Exercise tasks:
A) In the review of the Diana Mosley biography, whom was Diana already married to in the 1920s?
B) In the review of the Diana Mosley biography, substitute "Bright Young People" for "Bright Young Things" and rewrite the passage that begins at the words "Heaven knows (very" and stops after "Pursuit of Love.".
===== Document segment =====
Heaven knows (very likely Hell too) that if anybody alive today deserves a major biography, it is Diana Mosley, nonagenarian widow of Britain's fascist leader, Sir Oswald Mosley and intimate friend of Hitler and Winston Churchill. In the 1920s, barely out of her teens and already married to Bryan Guinness, this frighteningly beautiful and witty young woman was the acknowledged leader of Britain's Bright Young Things, to whom Evelyn Waugh, then another ardent slave, dedicated Vile Bodies, the novel that made his name. Also, of course, she was one of the Mitford sisters - Nancy, Unity, Jessica, Pam and Debo, whose parents, Lord and Lady Redesdale, were so unfairly satirised in Nancy Mitford's famous novel, The Pursuit of Love.

But if you think, as I rather did, that we have already read more than enough about the Mitford girls, Mosley, the Bright Young Things and even Hitler and Churchill, then think again, since Diana emerges in Jan Dalley's fair and finely fashioned biography for the first time as a formidably fascinating creature in her own right: not so much a victim whose fate it was to live in terrible times but an active player, like Lady Macbeth, on a blood-stained stage.
===== Stored data =====
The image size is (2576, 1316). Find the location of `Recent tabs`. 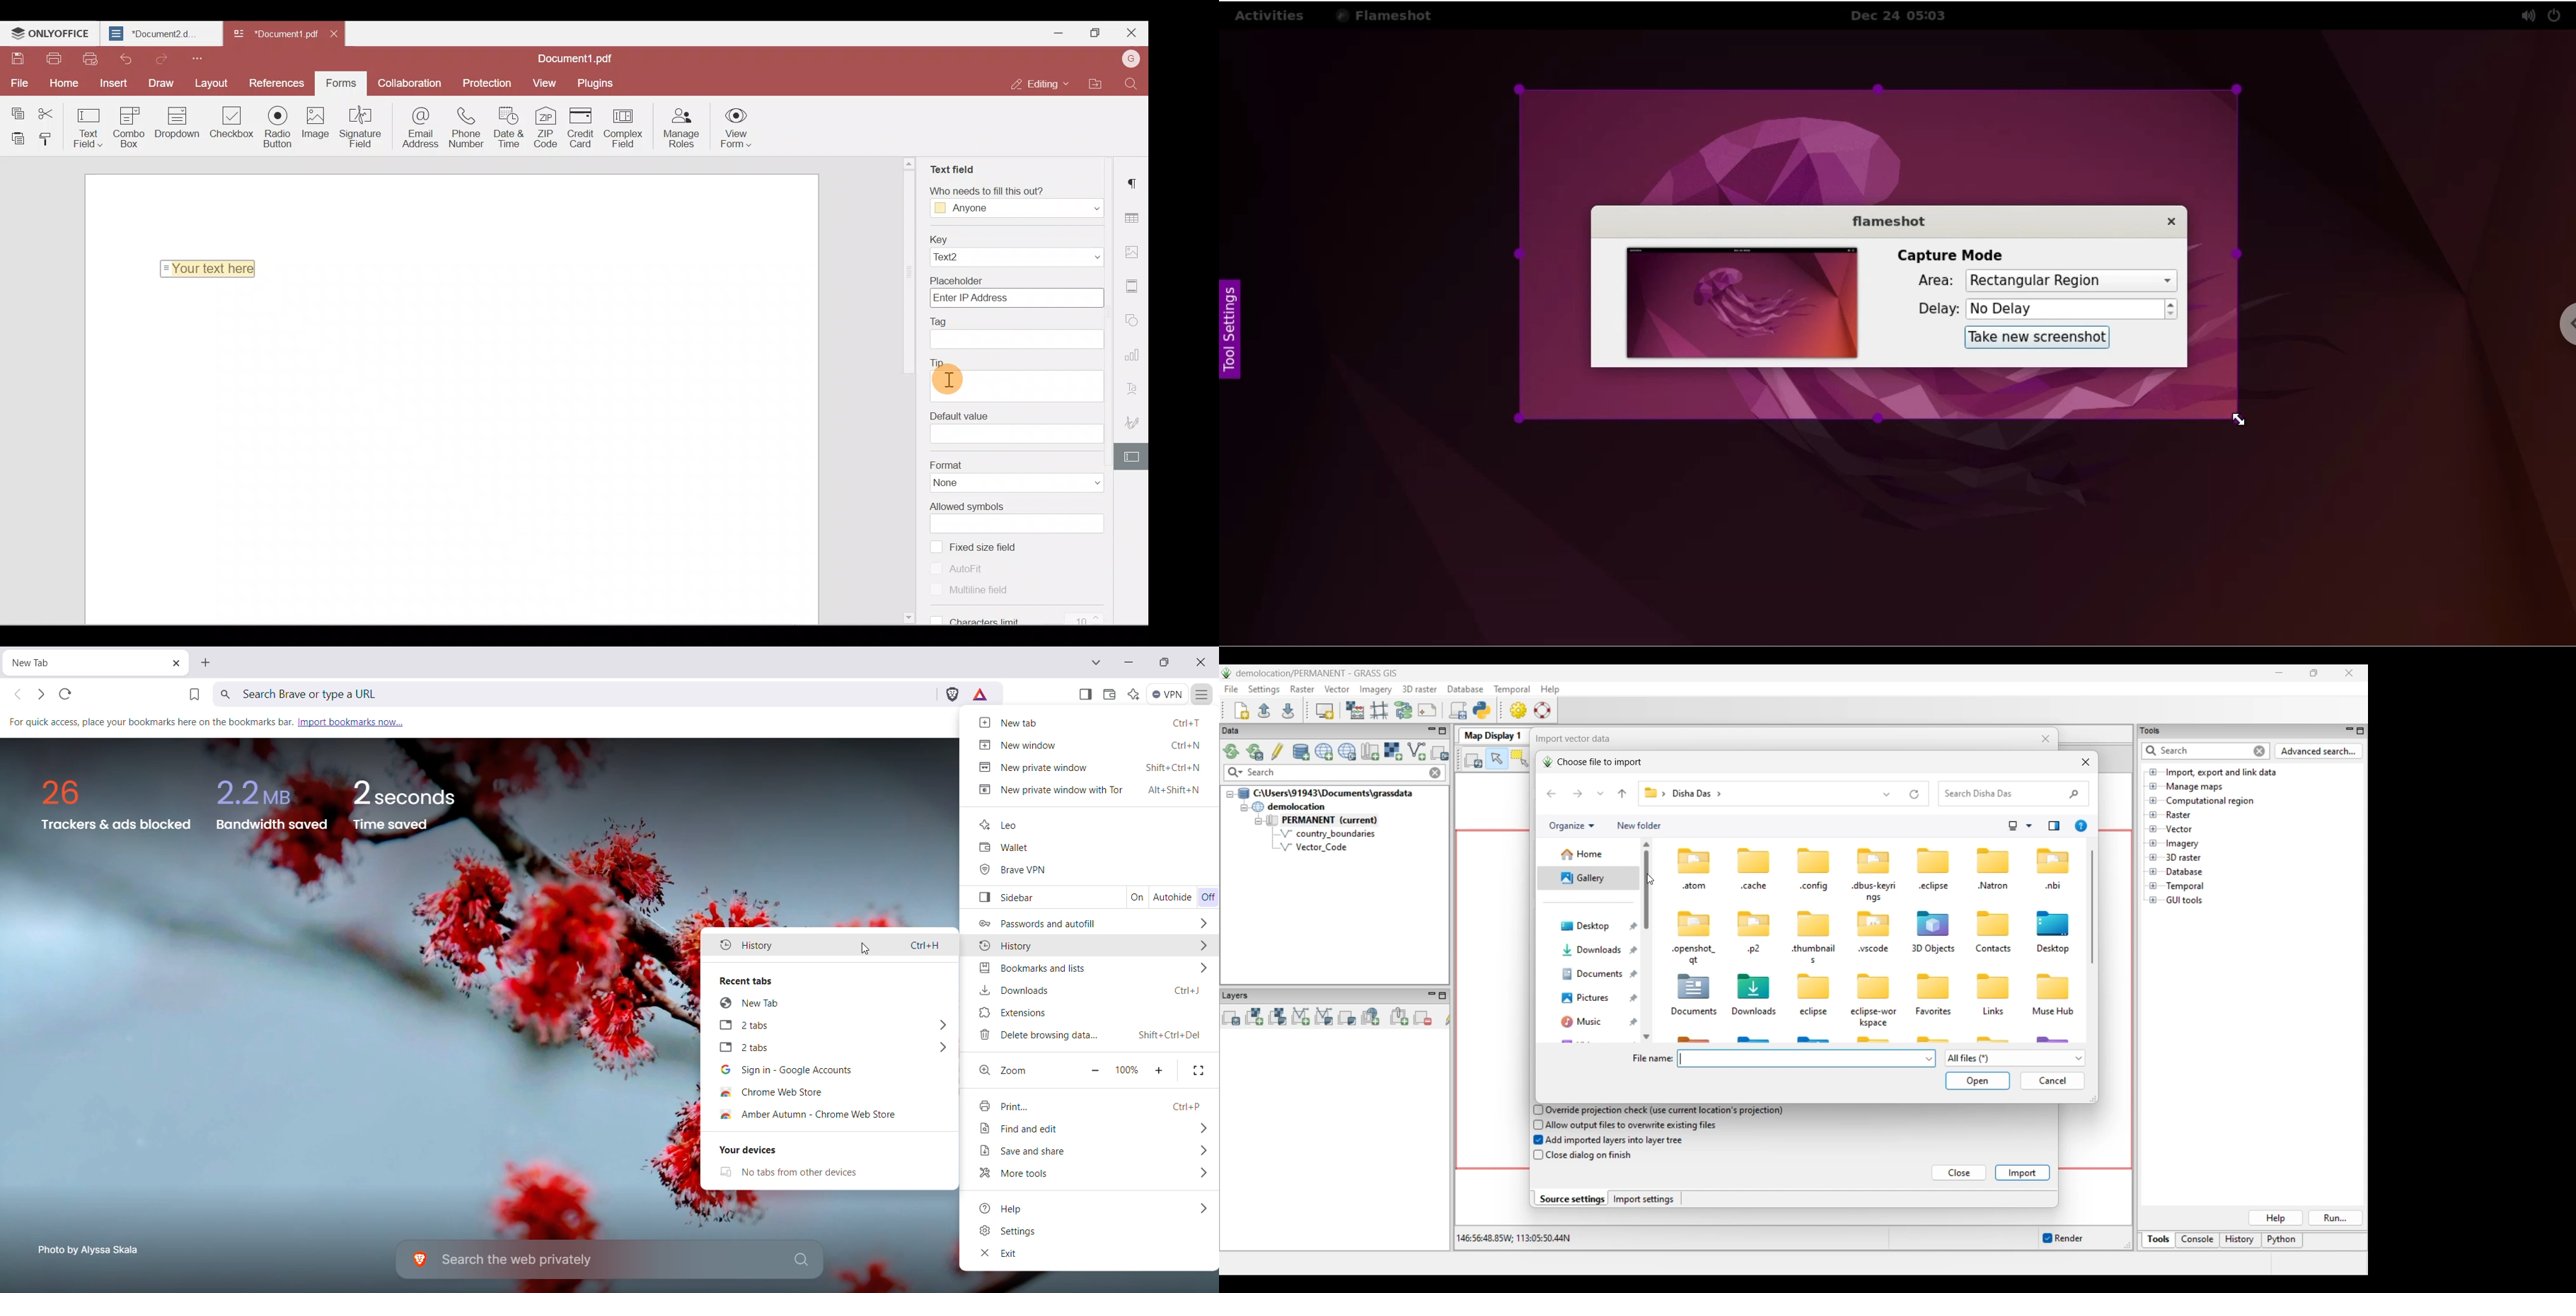

Recent tabs is located at coordinates (830, 979).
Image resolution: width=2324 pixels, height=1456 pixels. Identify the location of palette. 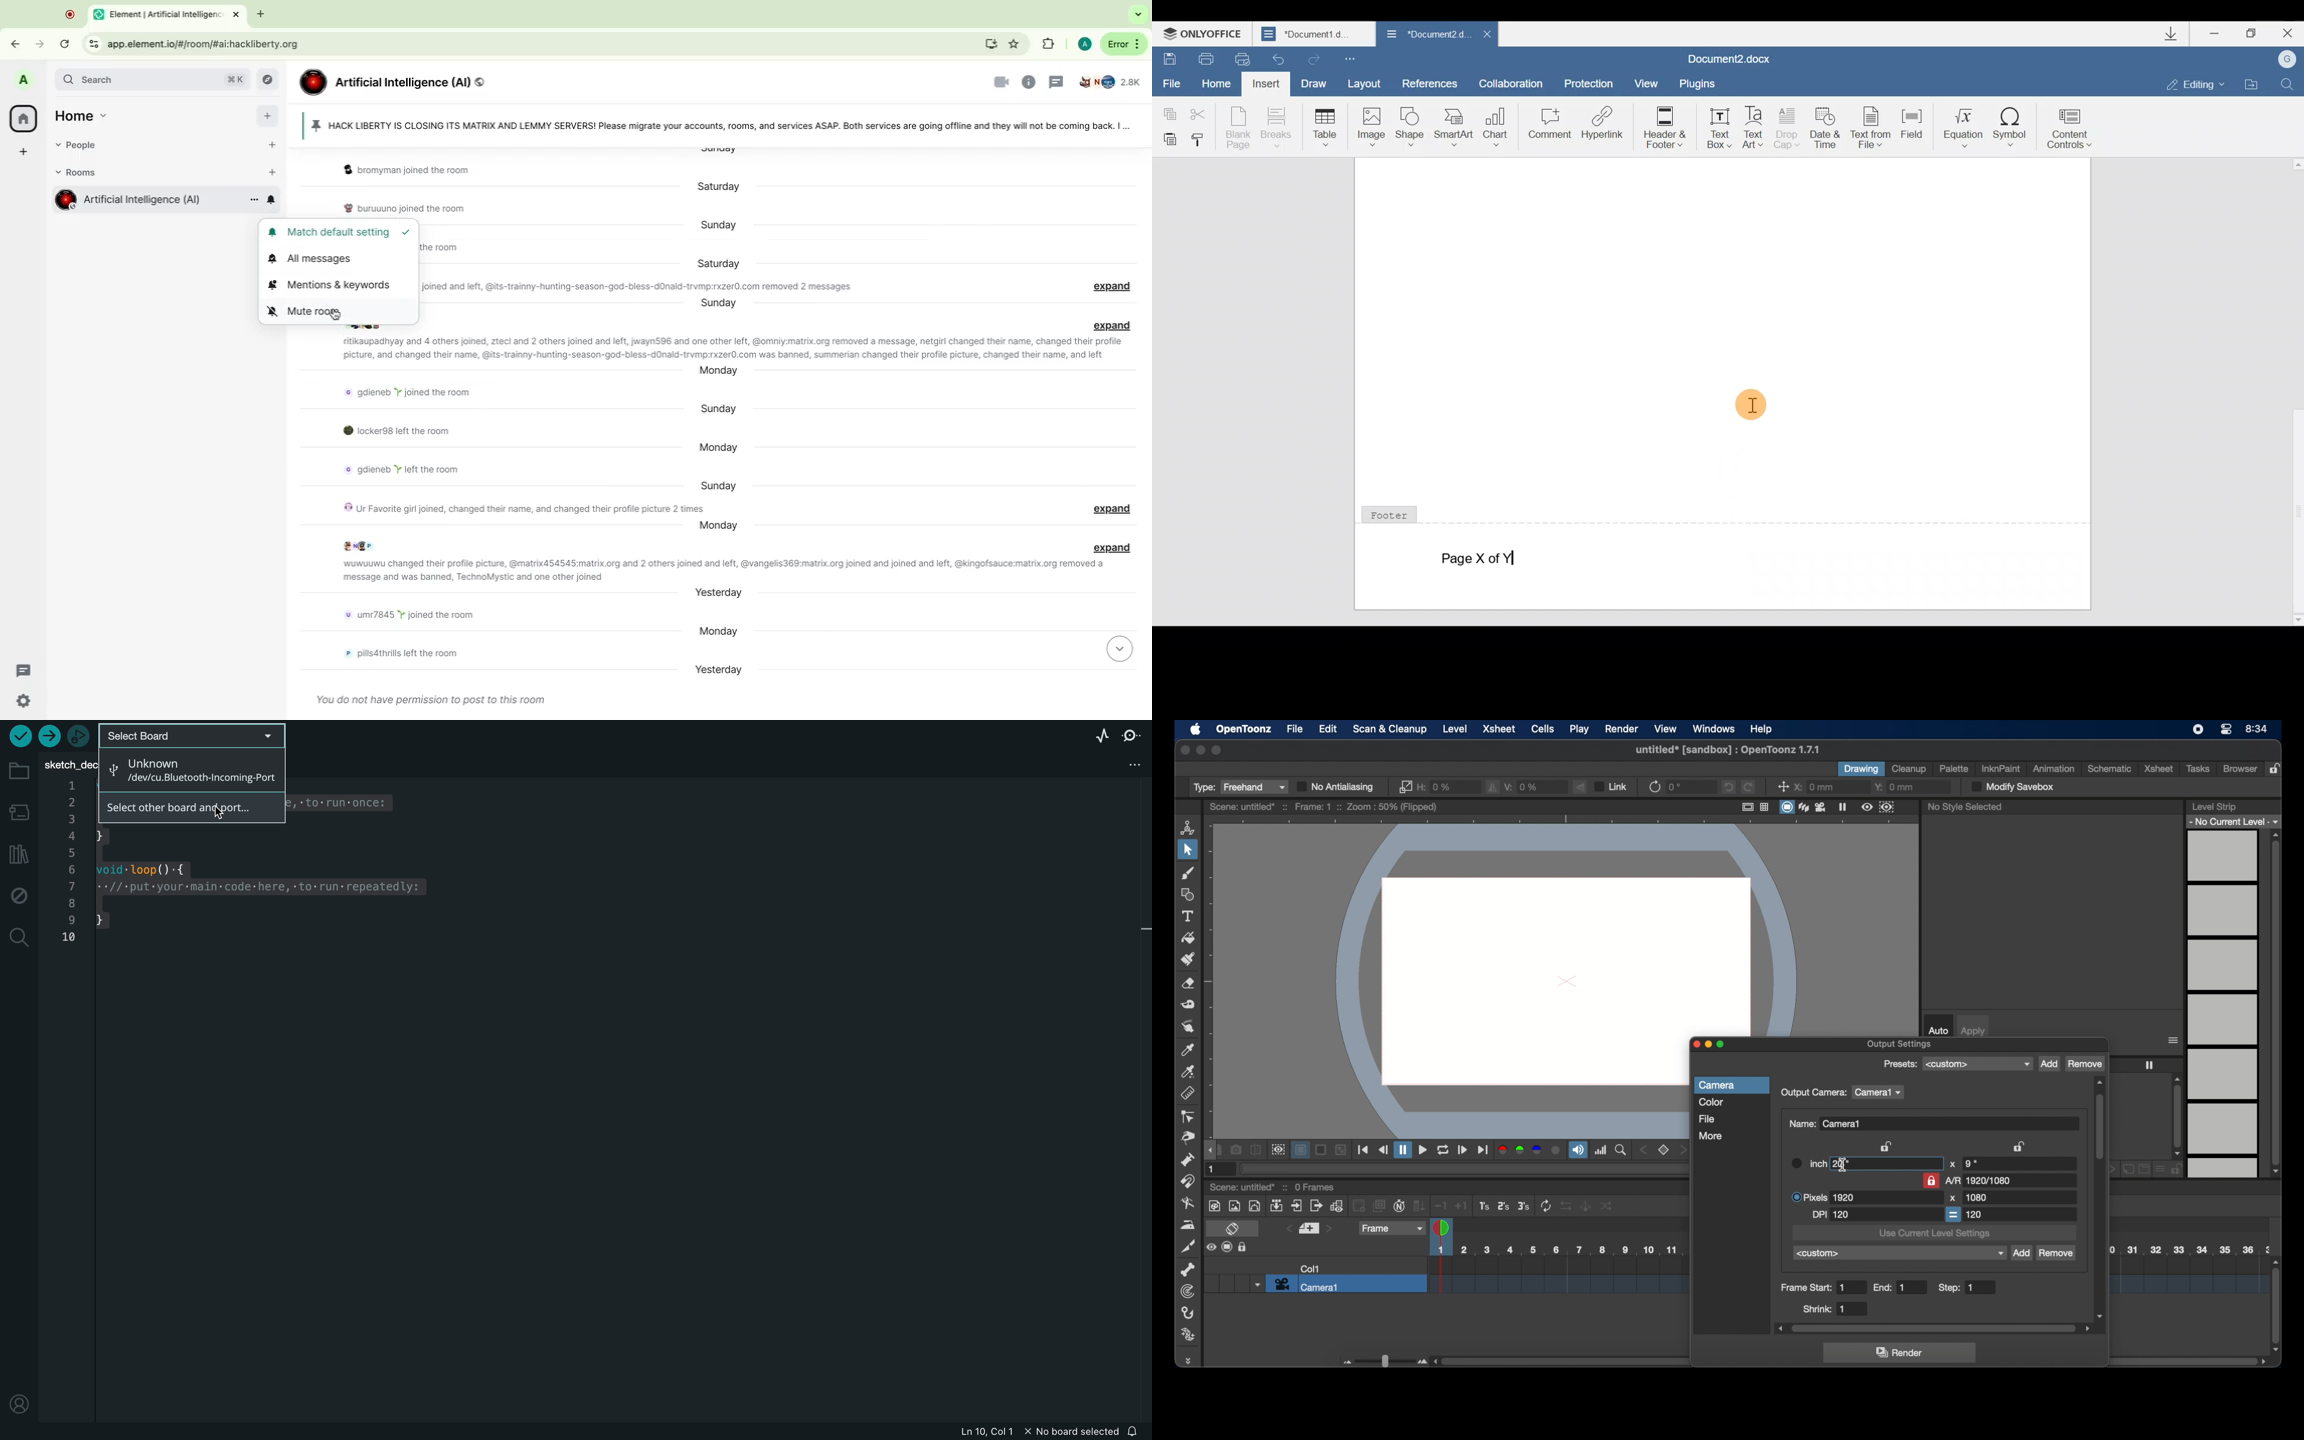
(1954, 768).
=====
The responses:
A) Bryan Guinness

B)
Heaven knows (very likely Hell too) that if anybody alive today deserves a major biography, it is Diana Mosley, nonagenarian widow of Britain's fascist leader, Sir Oswald Mosley and intimate friend of Hitler and Winston Churchill. In the 1920s, barely out of her teens and already married to Bryan Guinness, this frighteningly beautiful and witty young woman was the acknowledged leader of Britain's Bright Young People, to whom Evelyn Waugh, then another ardent slave, dedicated Vile Bodies, the novel that made his name. Also, of course, she was one of the Mitford sisters - Nancy, Unity, Jessica, Pam and Debo, whose parents, Lord and Lady Redesdale, were so unfairly satirised in Nancy Mitford's famous novel, The Pursuit of Love.